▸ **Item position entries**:
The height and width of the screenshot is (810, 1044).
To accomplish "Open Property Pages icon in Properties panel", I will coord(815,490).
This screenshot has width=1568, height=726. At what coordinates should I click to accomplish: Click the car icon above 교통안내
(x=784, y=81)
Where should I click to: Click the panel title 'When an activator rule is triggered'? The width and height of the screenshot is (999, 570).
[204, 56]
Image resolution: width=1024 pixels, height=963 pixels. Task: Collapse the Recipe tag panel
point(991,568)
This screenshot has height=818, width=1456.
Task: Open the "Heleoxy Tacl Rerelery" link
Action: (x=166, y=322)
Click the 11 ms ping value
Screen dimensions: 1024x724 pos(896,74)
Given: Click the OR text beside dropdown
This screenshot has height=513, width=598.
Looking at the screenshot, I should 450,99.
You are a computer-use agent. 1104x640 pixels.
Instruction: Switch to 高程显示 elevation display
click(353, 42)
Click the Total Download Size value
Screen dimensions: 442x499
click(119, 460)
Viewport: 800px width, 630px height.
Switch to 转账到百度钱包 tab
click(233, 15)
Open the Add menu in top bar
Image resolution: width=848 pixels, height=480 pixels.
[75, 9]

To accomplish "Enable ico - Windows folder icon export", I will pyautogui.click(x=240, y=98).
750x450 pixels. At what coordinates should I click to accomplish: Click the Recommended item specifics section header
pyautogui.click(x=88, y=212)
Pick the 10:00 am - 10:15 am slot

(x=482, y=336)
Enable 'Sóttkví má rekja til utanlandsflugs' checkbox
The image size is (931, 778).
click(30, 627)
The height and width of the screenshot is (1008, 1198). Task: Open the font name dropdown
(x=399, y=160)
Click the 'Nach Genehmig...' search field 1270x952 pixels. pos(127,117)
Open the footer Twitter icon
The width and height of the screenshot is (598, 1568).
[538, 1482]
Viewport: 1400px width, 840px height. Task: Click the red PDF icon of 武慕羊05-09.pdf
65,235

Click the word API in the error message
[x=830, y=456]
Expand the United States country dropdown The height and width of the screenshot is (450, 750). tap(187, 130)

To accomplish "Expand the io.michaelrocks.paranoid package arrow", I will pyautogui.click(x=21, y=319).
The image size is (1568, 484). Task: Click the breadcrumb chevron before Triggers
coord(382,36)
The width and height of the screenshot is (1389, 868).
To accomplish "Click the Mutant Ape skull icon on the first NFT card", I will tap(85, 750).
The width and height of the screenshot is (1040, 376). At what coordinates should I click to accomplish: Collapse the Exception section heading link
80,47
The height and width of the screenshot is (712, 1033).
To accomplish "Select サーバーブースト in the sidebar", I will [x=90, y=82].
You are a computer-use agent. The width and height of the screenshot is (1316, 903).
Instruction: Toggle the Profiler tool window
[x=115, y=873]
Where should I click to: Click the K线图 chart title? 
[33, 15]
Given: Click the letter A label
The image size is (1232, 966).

▸ **Written problem**: Reproduce every row above word for word, leaving nothing out and changing nothing.

▸ **Result for this exercise**:
The height and width of the screenshot is (810, 1044).
To accomplish "Open Property Pages icon in Properties panel", I will coord(815,490).
This screenshot has width=1568, height=726. At what coordinates should I click to accomplish: Click the car icon above 교통안내
(x=784, y=81)
Where should I click to: Click the panel title 'When an activator rule is triggered'? The width and height of the screenshot is (999, 570).
[204, 56]
Image resolution: width=1024 pixels, height=963 pixels. Task: Collapse the Recipe tag panel
point(991,568)
This screenshot has height=818, width=1456.
Task: Open the "Heleoxy Tacl Rerelery" link
Action: (x=166, y=322)
Click the 11 ms ping value
Screen dimensions: 1024x724 pos(896,74)
Given: Click the OR text beside dropdown
This screenshot has height=513, width=598.
Looking at the screenshot, I should 450,99.
You are a computer-use agent. 1104x640 pixels.
Instruction: Switch to 高程显示 elevation display
click(353, 42)
Click the Total Download Size value
Screen dimensions: 442x499
click(119, 460)
Viewport: 800px width, 630px height.
Switch to 转账到百度钱包 tab
click(233, 15)
Open the Add menu in top bar
Image resolution: width=848 pixels, height=480 pixels.
[75, 9]

To accomplish "Enable ico - Windows folder icon export", I will pyautogui.click(x=240, y=98).
750x450 pixels. At what coordinates should I click to accomplish: Click the Recommended item specifics section header
pyautogui.click(x=88, y=212)
Pick the 10:00 am - 10:15 am slot

(x=482, y=336)
Enable 'Sóttkví má rekja til utanlandsflugs' checkbox
The image size is (931, 778).
click(30, 627)
The height and width of the screenshot is (1008, 1198). Task: Open the font name dropdown
(x=399, y=160)
Click the 'Nach Genehmig...' search field 1270x952 pixels. pos(127,117)
Open the footer Twitter icon
The width and height of the screenshot is (598, 1568).
[538, 1482]
Viewport: 1400px width, 840px height. Task: Click the red PDF icon of 武慕羊05-09.pdf
65,235

Click the word API in the error message
[x=830, y=456]
Expand the United States country dropdown The height and width of the screenshot is (450, 750). tap(187, 130)

To accomplish "Expand the io.michaelrocks.paranoid package arrow", I will pyautogui.click(x=21, y=319).
The image size is (1568, 484). Task: Click the breadcrumb chevron before Triggers
coord(382,36)
The width and height of the screenshot is (1389, 868).
To accomplish "Click the Mutant Ape skull icon on the first NFT card", I will tap(85, 750).
The width and height of the screenshot is (1040, 376). At what coordinates should I click to accomplish: Collapse the Exception section heading link
80,47
The height and width of the screenshot is (712, 1033).
To accomplish "Select サーバーブースト in the sidebar", I will [x=90, y=82].
You are a computer-use agent. The width and height of the screenshot is (1316, 903).
Instruction: Toggle the Profiler tool window
[x=115, y=873]
Where should I click to: Click the K线图 chart title? 
[33, 15]
Given: Click the letter A label
The image size is (1232, 966).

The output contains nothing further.